Beginning with the line containing "Click the $10.99 price", transcribe every line exactly down to the last one in the records below, and drop the pictures.

[Collected data]
┄┄┄┄┄┄┄┄┄┄

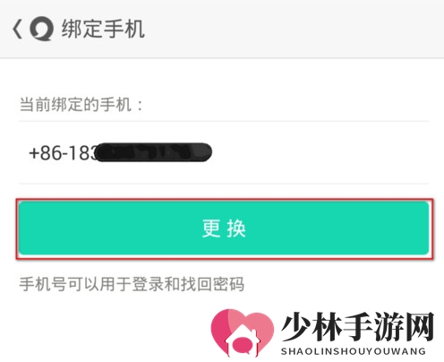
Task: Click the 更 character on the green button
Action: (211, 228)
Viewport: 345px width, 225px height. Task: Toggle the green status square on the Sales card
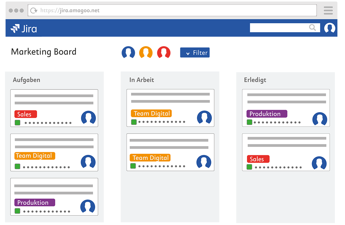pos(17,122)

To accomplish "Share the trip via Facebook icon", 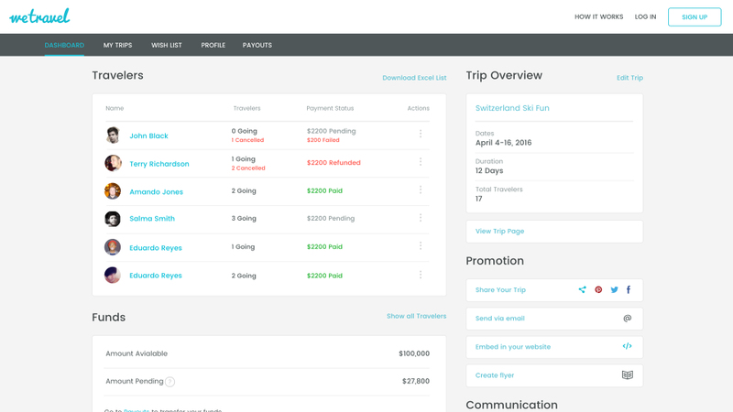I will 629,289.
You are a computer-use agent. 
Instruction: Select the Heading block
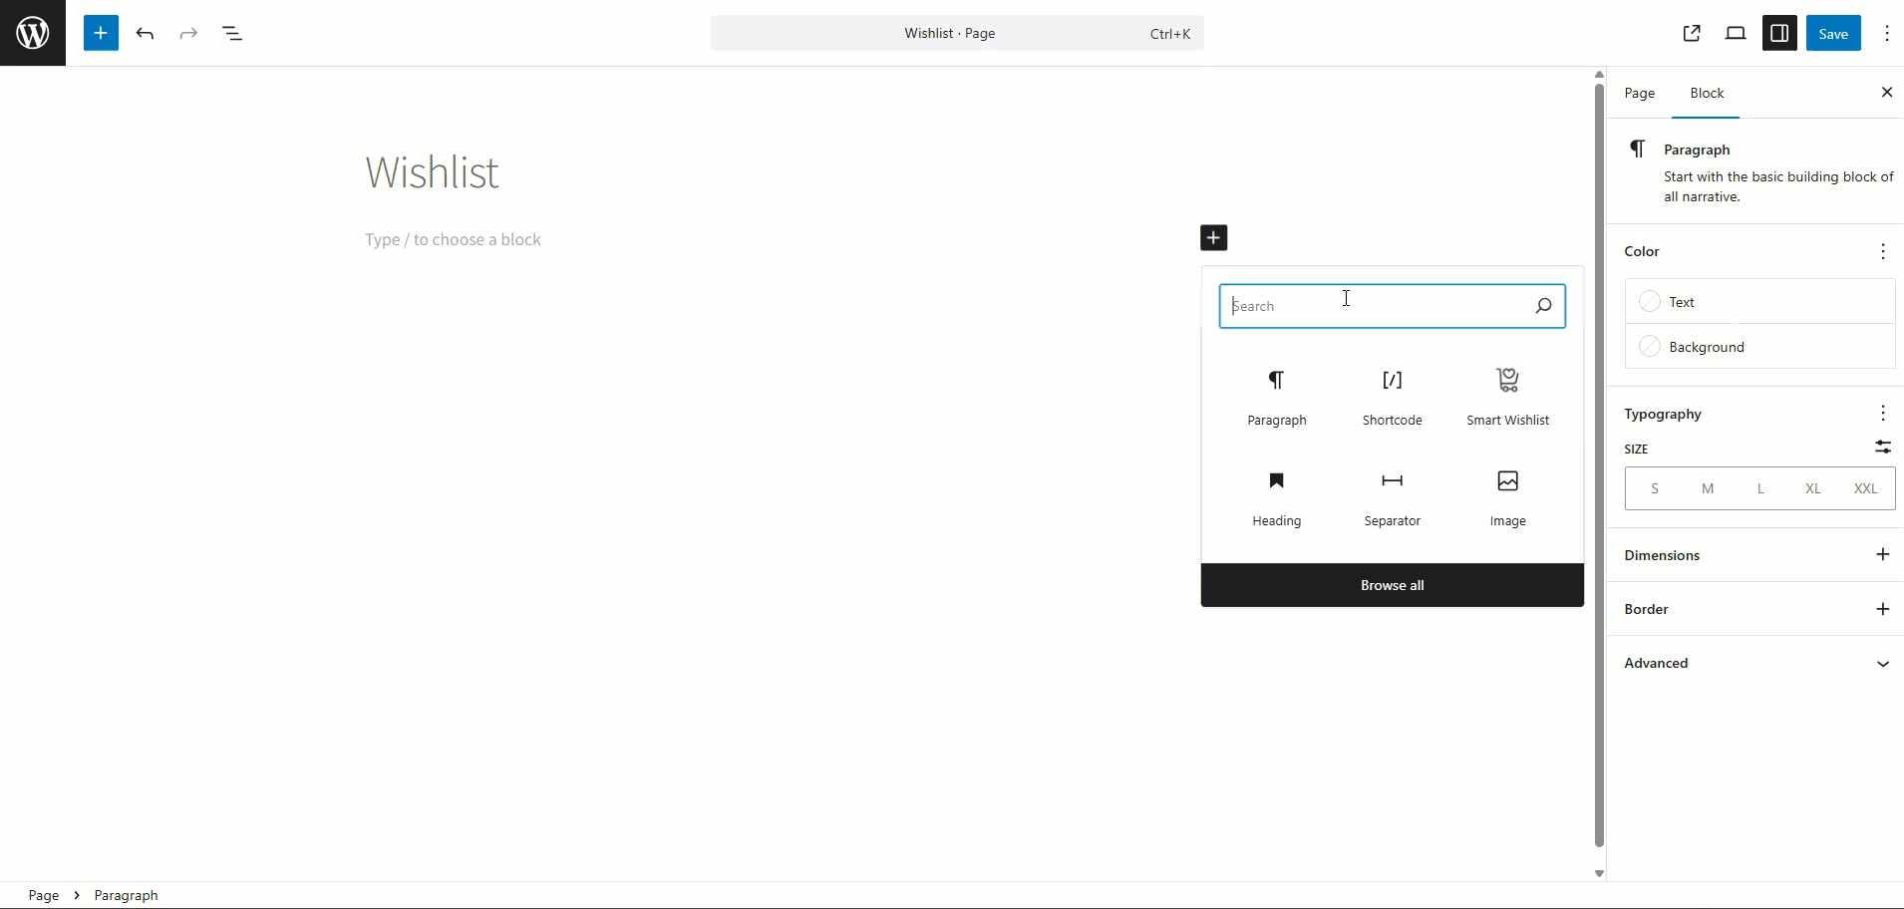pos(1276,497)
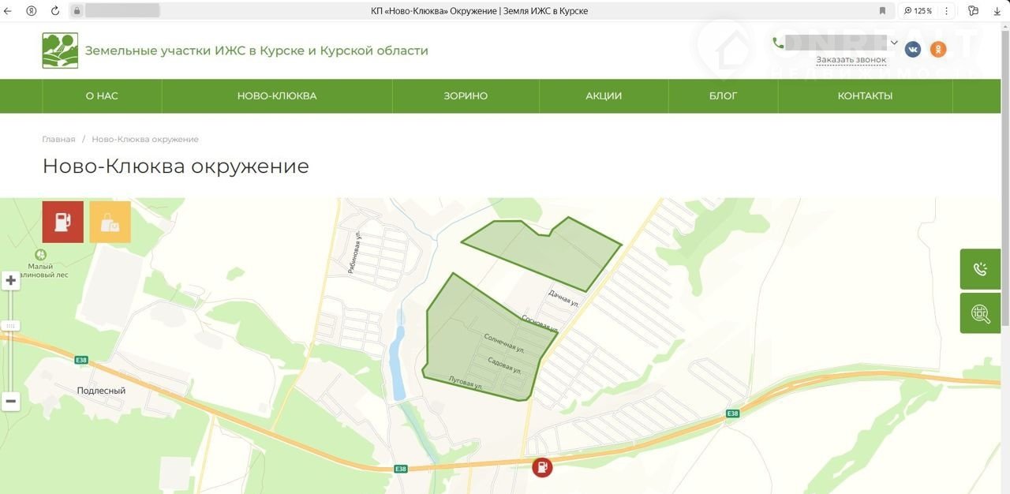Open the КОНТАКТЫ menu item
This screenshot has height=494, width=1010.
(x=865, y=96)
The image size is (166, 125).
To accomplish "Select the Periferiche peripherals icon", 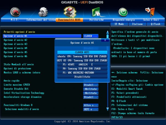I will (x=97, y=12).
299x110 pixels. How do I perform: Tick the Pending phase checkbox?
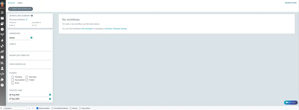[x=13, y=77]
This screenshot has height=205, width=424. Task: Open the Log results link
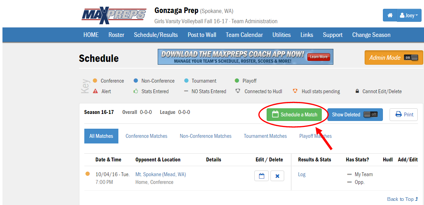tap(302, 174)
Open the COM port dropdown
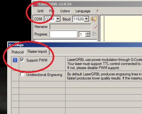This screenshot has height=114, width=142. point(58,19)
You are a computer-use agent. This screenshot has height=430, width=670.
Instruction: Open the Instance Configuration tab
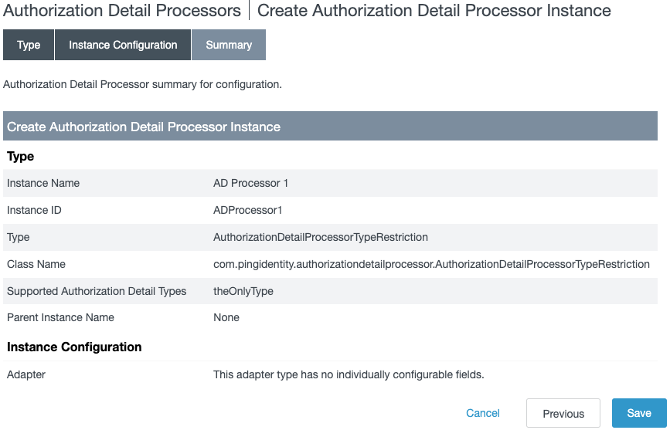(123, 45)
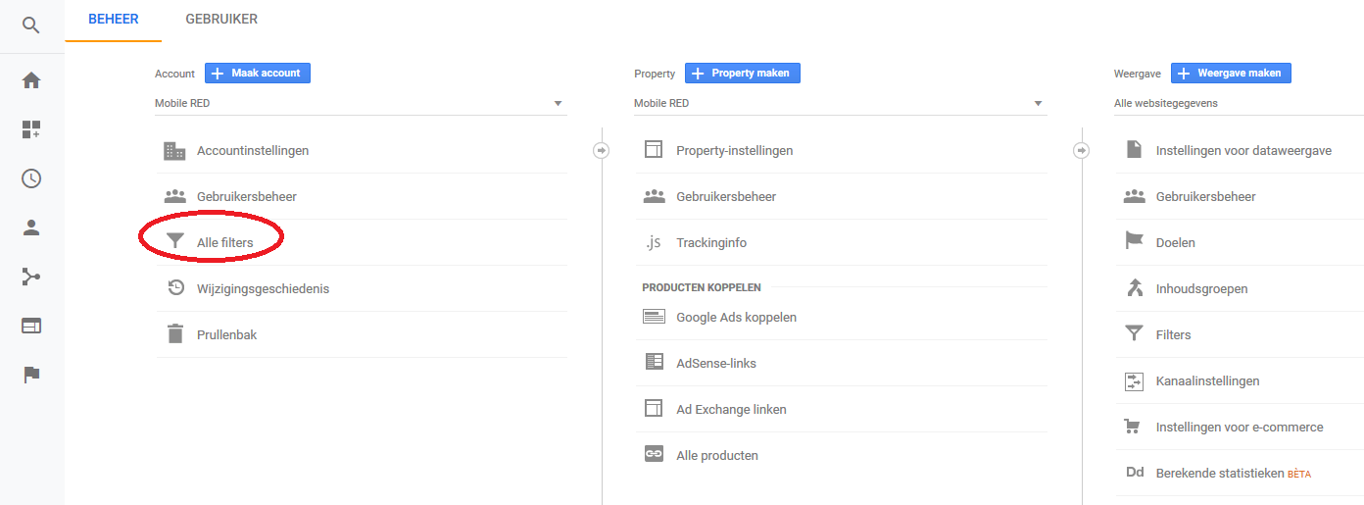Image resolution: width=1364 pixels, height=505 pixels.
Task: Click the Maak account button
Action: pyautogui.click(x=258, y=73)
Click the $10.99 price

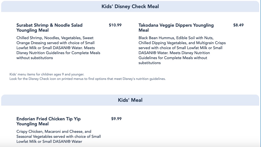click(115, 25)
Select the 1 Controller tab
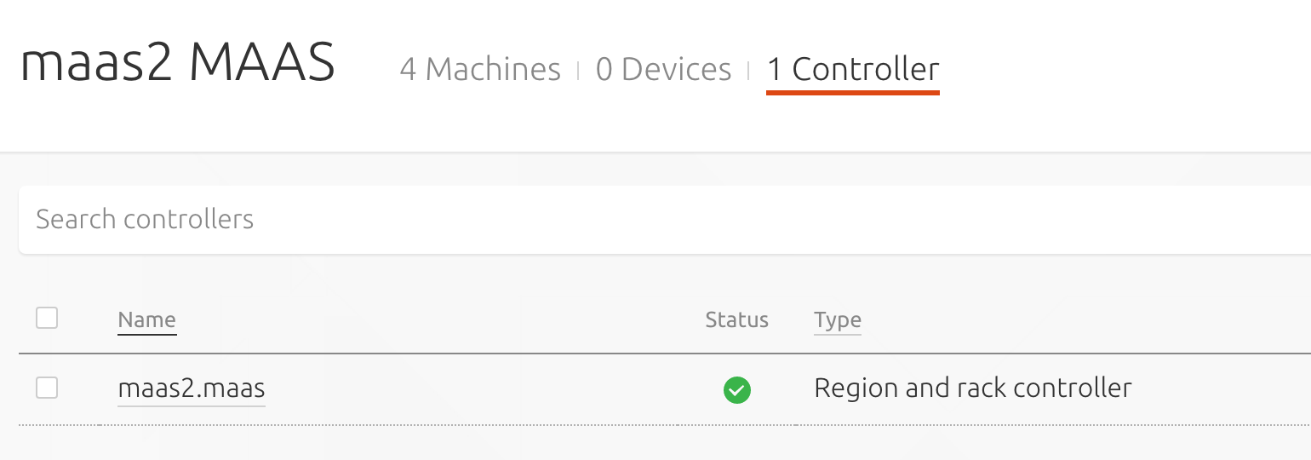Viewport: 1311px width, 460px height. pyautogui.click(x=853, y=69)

┄┄┄┄┄┄┄┄┄┄

- WRITTEN ANSWER -
Click the $10.99 price

click(115, 25)
Select the 1 Controller tab
Viewport: 1311px width, 460px height. pyautogui.click(x=853, y=69)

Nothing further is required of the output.